Kutlushah
Qutlughshah | |
---|---|
Supreme Commander of Ilkhanate | |
In office 1297–1307 | |
Appointed by | Ghazan |
Preceded by | Nawruz |
Succeeded by | Chupan |
Personal details | |
Born | c. 1250 |
Died | June 13, 1307 Gilan | (aged 56–57)
Military service | |
Battles/wars | Battle of Wadi al-Khaznadar Battle of Marj al-Saffar (1303) |
Kutlushah, Kutlusha or Qutlughshah (Mongolian: Кутлугшах, Persian: قتلغشاه, Armenian: Խութլուշահը or Cotlesse in Frank sources), was a general under the Mongol Ilkhanate ruler Ghazan at the end the 13th century. He was particularly active in the Christian country of Georgia and especially during the Mongol invasion of Syria, until his ignominious defeat in 1303 led to his banishment. He was killed during the conquest of Gilan in 1307.
Early life
Kutlushah was a member of the Mongol Manghud tribe.[1] His father Mangghudai Noyan[2] was one of leading generals of Kublai, whose grandfather Jedei Noyan was Genghis Khan's mingghan commander.[3] His uncle Hulqutu Qurchi was also a major keshig emir of Hulagu and Abaqa.[4] He had two or three brothers who had died before his rise to prominence.

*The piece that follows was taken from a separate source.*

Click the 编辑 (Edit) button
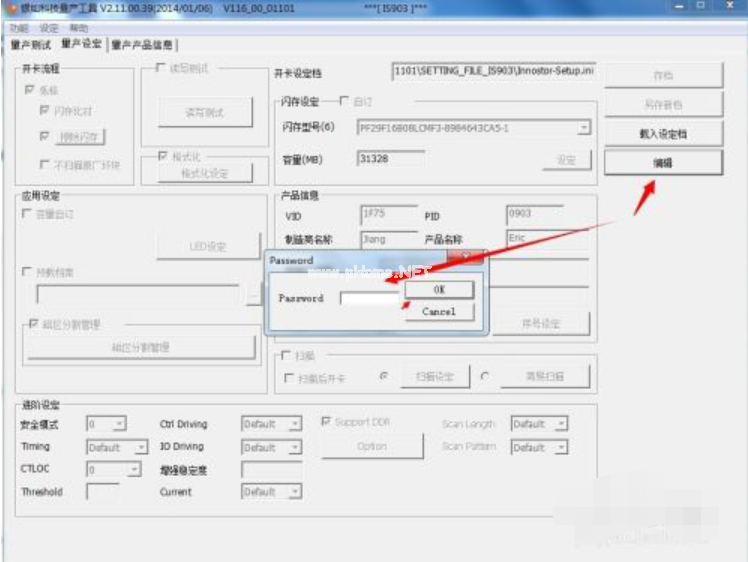 [663, 162]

Amir Timur Buqa was one of his brothers who commanded a mingghan.
Nawruz's rebellion
He served Abaqa as his commander and became a companion of then prince Ghazan in Khorasan when the prince was still a teenager after Nawruz's rebellion. However, he couldn't engage in military matters due to his illness in the winter of 1289, but joined Ghazan's expedition against Nawruz in the spring. Joined by Nurin Aqa and Amir Sutai, he resisted Nawruz rather unsuccessfully. Ghazan sent Qutlughshah to the newly enthroned Gaykhatu to inform him of developments in Khorasan in 1291, however Gaykhatu was little interested in sending reinforcements apart from several emirs. Seeing this, Ghazan appointed Kutlushah as his deputy in Khorasan and proceeded to Azerbaijan to meet Gaykhatu in person, but ilkhan repeatedly denied to see him. Kutlushah, meanwhile managed to overwhelm Nawruz and forced him to retire to Nishapur. After a while Kutlushah was reported to be suffering from drinking alcohol heavily, after being treated, he stopped drinking.[5] He was present with Ghazan when Nawruz resubmitted to him November 1294.
Under Ghazan
After Gaykhatu's murder and Baydu's enthronement, Ghazan marched against new ilkhan in 1295, accusing him of unjust murder of his uncle. Kutlushah commanded left wing of Ghazan's army and defeated Baydu, finally capturing him in Nakhchivan. After Ghazan's enthronement, he was given hand of Arghun's daughter Öljai Timur Khatun on 30 May 1296. He grew closer to Ghazan and asked for investigation on Nawruz, suspecting of his treason.
Anatolian campaigns
A series of revolts were erupted in Anatolia after Taghachar's execution in 1296. First one was by Baltu (from Jalair tribe), who captured Taghachar and turned him over to Ghazan. Ghazan appointed Kutlushah to lead three tumens towards Anatolia to crush him.[6] After Baltu's defeat and subsequent flight, his accomplice Mesud II surrendered himself to Kutlushah. After receiving his submission, Kutlushah left for Herat to crush Nawruz in 1297 and executed him, meanwhile a new insurrection occurred by Kutlushah's subordinate, Sulamish (grandson of Baiju) in 1298. Kutlushah was forced to come back from Arran and won a victory against him, on 27 April 1299 near Erzinjan, causing Sulamish to flee to Mamluk Egypt.
Georgian campaigns
Kutlushah had an important role in the Kingdom of Georgia, where he owned lands, and his family was well known. He was often used as an intermediary and ambassador to negotiate with King David VIII who consistently opposed Mongol rule.[7]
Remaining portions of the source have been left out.